Пообещав Отаки лук и стелы, её отец сказал так же, что у его дочери должно быть настоящее подходящее ей по силам оружие, а не детская игрушка. Так же Утреннее Перо заявил, что по вечерам, когда он будет возвращаться с охоты в свою палатку, то сразу, как только закончит вечернюю трапезу, он будет делать для Отаки лук и стрелы. Если только в этот день он не будет приглашён в чью-нибудь палатку, чтобы выкурить трубку, или к нему самому не придут в гости другие мужчины.
Для изготовления лука у него была припасена хорошо выдержанная древесина ясеня, срезанная у порогов реки Миссури немного ниже впадения в её воды устья Лосиной реки. Вот из этой заготовки Утреннее Перо и начал делать лук для Отаки. С самого начала, я наблюдал за его работой, и понимал, что это будет прекрасное оружие, на много лучшее, чем мой по сути своей игрушечный лук. Утреннее Перо был одним из лучших в нашем селении мастеров по изготовлению луков. Наконец, я не выдержал и тоже попросил отца Отаки сделать такой же лук и для меня, а чтобы возместить его усилия и потраченное время, я со своей стороны пообещал пасти его табун, и ухаживать за лошадьми семьи Утреннего Пера, насколько это было по силам мальчику моего возраста.

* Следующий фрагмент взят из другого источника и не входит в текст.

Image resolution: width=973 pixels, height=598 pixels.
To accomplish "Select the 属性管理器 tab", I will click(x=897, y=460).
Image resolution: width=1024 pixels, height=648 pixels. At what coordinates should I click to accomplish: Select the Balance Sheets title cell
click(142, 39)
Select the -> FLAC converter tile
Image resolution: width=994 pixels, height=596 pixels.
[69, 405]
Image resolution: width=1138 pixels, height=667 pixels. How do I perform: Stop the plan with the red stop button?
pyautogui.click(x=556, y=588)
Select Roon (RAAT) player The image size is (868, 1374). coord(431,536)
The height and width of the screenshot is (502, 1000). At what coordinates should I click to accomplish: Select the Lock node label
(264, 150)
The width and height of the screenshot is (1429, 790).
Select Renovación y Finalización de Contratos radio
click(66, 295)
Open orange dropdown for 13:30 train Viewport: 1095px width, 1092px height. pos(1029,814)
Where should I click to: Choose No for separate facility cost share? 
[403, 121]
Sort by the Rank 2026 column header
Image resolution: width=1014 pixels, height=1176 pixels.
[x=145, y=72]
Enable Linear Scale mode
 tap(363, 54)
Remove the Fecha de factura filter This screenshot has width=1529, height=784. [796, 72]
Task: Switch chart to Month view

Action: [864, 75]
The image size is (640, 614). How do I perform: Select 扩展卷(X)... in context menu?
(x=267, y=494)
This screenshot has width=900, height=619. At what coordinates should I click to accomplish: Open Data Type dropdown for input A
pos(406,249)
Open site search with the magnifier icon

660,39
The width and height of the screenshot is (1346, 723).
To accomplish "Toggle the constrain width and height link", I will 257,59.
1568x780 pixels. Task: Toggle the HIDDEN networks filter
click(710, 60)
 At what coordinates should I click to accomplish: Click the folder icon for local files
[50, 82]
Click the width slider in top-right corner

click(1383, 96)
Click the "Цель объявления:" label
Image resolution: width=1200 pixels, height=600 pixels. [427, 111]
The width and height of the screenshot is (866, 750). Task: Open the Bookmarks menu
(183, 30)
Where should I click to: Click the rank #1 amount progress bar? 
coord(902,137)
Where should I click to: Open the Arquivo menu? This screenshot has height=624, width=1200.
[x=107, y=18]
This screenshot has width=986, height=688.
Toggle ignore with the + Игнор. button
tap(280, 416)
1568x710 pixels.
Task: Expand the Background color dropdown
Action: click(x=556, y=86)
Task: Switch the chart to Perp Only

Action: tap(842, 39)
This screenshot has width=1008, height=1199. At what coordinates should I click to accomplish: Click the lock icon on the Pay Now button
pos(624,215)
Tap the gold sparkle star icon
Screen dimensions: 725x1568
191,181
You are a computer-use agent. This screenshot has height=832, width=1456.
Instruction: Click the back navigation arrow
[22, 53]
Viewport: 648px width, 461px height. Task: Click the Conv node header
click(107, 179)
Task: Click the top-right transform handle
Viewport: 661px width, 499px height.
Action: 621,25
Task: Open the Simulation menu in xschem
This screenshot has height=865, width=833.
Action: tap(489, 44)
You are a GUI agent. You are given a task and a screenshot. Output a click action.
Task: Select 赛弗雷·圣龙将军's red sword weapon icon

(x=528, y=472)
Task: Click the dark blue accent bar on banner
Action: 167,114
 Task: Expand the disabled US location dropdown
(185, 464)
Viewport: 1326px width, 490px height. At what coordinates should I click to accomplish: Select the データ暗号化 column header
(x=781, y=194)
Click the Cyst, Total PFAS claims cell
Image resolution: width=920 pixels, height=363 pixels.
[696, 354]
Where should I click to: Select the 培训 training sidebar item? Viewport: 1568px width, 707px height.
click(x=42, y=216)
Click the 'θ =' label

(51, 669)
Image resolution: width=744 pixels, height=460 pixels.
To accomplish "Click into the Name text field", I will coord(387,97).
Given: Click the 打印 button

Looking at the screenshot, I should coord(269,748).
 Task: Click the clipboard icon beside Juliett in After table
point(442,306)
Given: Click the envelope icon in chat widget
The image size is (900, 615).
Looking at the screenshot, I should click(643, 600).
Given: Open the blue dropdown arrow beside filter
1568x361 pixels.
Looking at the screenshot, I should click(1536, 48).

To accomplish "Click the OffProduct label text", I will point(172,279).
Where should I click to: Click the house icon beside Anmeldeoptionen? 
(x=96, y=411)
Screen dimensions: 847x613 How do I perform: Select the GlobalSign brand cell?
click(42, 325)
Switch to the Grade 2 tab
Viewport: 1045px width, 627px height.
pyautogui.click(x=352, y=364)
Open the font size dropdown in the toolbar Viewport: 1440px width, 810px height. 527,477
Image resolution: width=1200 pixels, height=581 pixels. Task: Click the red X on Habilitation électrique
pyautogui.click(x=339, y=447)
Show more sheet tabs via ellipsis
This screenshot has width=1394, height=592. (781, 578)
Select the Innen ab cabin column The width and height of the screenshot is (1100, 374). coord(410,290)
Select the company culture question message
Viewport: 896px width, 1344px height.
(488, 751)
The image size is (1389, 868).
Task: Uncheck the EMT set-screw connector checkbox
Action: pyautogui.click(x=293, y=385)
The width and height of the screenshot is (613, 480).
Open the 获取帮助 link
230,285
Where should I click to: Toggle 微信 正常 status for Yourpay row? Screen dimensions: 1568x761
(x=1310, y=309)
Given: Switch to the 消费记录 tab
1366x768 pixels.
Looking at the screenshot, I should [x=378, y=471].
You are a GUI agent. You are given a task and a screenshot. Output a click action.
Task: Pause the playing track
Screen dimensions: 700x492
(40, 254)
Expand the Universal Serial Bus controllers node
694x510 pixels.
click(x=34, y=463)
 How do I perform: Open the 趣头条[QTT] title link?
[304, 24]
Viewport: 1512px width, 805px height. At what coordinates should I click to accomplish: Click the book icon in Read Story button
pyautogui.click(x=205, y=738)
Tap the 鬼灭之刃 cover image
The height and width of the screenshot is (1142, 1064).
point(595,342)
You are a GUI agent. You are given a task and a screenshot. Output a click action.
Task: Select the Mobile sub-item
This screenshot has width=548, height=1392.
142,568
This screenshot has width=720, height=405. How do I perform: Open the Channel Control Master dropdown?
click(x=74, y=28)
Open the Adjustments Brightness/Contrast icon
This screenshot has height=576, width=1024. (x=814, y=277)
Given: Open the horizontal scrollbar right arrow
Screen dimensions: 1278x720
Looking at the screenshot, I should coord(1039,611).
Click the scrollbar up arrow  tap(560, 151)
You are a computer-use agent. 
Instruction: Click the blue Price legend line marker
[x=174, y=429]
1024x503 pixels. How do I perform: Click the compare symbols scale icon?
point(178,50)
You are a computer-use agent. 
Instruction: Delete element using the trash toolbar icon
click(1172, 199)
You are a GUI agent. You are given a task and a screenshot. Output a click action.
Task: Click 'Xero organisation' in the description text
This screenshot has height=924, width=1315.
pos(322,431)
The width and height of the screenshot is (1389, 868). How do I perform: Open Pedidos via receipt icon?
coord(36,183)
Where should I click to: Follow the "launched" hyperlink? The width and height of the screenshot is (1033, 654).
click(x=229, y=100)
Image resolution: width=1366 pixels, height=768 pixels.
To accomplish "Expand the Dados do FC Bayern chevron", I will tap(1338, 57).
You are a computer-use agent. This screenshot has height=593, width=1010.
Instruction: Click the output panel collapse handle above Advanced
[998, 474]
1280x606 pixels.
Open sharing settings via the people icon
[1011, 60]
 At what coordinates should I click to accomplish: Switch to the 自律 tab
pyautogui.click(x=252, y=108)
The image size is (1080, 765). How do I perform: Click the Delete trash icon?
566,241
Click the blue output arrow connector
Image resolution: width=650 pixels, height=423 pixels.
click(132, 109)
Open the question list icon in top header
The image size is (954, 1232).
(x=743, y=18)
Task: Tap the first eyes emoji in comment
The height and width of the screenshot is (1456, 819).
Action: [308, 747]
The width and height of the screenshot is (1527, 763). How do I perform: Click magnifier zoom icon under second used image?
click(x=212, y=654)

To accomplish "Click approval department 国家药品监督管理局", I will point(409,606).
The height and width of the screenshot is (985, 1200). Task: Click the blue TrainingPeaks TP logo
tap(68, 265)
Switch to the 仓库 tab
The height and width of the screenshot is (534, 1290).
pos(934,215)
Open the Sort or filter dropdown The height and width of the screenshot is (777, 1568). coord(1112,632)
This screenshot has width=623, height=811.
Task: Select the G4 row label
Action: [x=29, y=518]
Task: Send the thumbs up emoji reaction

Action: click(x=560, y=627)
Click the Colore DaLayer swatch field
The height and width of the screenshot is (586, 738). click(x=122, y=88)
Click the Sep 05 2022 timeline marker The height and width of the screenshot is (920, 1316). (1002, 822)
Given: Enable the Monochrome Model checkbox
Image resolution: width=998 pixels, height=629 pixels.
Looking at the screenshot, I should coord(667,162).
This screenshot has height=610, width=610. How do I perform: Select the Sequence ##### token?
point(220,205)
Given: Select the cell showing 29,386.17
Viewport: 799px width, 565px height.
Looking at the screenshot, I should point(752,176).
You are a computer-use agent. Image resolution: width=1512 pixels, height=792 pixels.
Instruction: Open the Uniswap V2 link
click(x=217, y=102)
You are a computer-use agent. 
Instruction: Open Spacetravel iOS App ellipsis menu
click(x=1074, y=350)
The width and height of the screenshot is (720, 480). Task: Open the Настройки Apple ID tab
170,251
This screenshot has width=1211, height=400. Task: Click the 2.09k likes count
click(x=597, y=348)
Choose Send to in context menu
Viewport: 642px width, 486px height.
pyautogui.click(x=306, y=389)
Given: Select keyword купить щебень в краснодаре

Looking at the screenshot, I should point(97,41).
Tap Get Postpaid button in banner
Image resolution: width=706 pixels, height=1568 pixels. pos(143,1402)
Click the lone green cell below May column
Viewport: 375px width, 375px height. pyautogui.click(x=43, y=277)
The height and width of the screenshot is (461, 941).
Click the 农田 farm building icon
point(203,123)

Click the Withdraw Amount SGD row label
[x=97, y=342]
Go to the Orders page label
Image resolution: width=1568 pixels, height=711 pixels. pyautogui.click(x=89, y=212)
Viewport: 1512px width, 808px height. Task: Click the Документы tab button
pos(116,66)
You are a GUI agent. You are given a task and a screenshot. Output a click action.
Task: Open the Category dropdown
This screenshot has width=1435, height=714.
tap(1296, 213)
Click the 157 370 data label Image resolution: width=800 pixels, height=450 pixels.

С неописуемым словами интересом, Отаки и я наблюдали за изготовлением наших будущих луков; неспешное аккуратное выстругивание, сменялось осторожным соскабливанием слоёв древесины, перемежаясь с постоянными пробами на изгиб, делалось это для того, чтобы подогнать каждый лук под силы его будущего владельца. Мой лук, конечно же, был более тугим и тяжёлым. Когда выстругивание луков было завершено, из бизоньих копыт сварили клей, и наклеили на заготовки, полосы буйволовых сухожилий, как на самые настоящие охотничьи и боевые луки.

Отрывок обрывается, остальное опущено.